The middle class adores its government benefits as long as the programs reward work. ACA does.
Andy wonders whether the American middle class will accept government benefits. I think that they will, and already do.
And this because, as Andy rightfully suggests, the issue has been framed deftly. People think of Social Security and Medicare as insurance, not as a government benefit. They think that they have paid for it.
Now, it’s trickier with ACA, because not everyone benefits from it. Social Security and Medicare are universal, whereas ACA by itself is not.
So perhaps the programs that can best be compared to ACA are Food Stamps, Unemployment Insurance, and the Earned Income Tax Credit. the latter two only go to working people, and Food Stamps mostly goes to working people. They have been stable and generally politiically robust. in the case of Stamps, the agriculture industry has played an important role in its vitality, a role that with ACA in the future will probably be played by private insurers getting customers off the exchange.
There is one more big advantage for ACA: it is much harder to stigmatize it as a handout. Liberals never understood that the public hated and still hates “welfare” because it is unconditional cash assistance. It is far from unreasonable to think that unconditional cash assistance destroys the work ethic.
Health insurance is different. Perhaps I am overly optimistic on this, but I would guess that the public understands that getting health coverage doesn’t destroy someone’s work ethic or desire to better onesself. FDR famously called poor relief a “narcotic”; I can’t see anyone outside the Tea Partiers believing the same thing.Â
The woman in the story that Andy references might think so, but let us remember: the Tea Partiers aren’t America. They just claim to be. And this woman is really an outlier: she says that Social Security doesn’t work well. Let the GOP run on that. Go ahead; make my day.
Author: Jonathan Zasloff
Jonathan Zasloff teaches Torts, Land Use, Environmental Law, Comparative Urban Planning Law, Legal History, and Public Policy Clinic - Land Use, the Environment and Local Government.
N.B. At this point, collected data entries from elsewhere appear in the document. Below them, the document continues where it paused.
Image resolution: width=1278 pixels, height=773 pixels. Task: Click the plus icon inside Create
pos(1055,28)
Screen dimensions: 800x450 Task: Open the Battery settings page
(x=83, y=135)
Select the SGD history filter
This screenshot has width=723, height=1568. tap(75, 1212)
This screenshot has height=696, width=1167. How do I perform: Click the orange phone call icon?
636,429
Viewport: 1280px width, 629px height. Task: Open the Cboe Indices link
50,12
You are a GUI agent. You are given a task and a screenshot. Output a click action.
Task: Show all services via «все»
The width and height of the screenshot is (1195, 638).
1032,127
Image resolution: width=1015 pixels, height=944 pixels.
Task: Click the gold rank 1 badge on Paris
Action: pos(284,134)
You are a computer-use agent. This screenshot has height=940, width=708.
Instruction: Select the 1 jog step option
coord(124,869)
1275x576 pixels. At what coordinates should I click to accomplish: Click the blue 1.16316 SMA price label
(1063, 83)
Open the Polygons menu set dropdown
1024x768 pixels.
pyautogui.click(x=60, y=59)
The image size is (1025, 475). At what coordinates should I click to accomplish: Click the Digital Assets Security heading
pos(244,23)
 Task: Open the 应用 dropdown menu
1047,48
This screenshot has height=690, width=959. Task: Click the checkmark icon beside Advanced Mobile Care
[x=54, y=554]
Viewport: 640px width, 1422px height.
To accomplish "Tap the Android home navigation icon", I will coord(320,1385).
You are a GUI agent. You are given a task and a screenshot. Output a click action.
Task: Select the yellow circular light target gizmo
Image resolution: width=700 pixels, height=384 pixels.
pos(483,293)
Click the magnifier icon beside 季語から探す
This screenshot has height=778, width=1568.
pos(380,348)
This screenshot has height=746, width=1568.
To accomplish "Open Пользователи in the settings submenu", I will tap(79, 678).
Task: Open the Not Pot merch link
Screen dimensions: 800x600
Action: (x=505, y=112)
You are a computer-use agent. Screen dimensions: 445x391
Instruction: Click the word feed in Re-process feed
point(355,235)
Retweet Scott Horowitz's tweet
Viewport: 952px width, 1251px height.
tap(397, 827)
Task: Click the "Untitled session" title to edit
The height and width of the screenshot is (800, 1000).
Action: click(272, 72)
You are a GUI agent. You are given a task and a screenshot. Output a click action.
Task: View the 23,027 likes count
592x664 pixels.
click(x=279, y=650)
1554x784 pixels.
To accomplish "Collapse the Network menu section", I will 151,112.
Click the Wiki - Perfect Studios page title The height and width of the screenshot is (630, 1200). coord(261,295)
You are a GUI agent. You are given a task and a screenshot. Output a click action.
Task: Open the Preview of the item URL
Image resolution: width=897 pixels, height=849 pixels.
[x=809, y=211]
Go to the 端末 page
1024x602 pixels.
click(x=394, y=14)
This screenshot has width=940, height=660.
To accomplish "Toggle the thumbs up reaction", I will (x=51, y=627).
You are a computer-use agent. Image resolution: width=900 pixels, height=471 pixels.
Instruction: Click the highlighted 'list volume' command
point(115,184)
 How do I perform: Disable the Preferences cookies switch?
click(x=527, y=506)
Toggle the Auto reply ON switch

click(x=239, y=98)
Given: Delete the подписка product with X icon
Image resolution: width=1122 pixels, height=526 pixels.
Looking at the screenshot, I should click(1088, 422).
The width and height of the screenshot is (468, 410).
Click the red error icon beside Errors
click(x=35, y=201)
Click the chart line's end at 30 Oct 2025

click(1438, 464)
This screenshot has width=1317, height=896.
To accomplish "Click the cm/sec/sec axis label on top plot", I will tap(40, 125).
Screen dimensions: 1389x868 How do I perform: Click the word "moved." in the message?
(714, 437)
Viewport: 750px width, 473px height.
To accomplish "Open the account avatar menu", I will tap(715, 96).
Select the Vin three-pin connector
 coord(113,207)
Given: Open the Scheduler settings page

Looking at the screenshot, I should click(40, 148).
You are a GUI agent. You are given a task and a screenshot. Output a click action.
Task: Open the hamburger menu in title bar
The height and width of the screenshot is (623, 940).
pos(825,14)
He grew up and still lives in the San Fernando Valley, about which he remains immensely proud (to the mystification of his friends and colleagues). After graduating from Yale Law School, and while clerking for a federal appeals court judge in Boston, he decided to return to Los Angeles shortly after the January 1994 Northridge earthquake, reasoning that he would gladly risk tremors in order to avoid the average New England wind chill temperature of negative 55 degrees.
Professor Zasloff has a keen interest in world politics; he holds a PhD in the history of American foreign policy from Harvard and an M.Phil. in International Relations from Cambridge University. Much of his recent work concerns the influence of lawyers and legalism in US external relations, and has published articles on these subjects in the New York University Law Review and the Yale Law Journal. More generally, his recent interests focus on the response of public institutions to social problems, and the role of ideology in framing policy responses.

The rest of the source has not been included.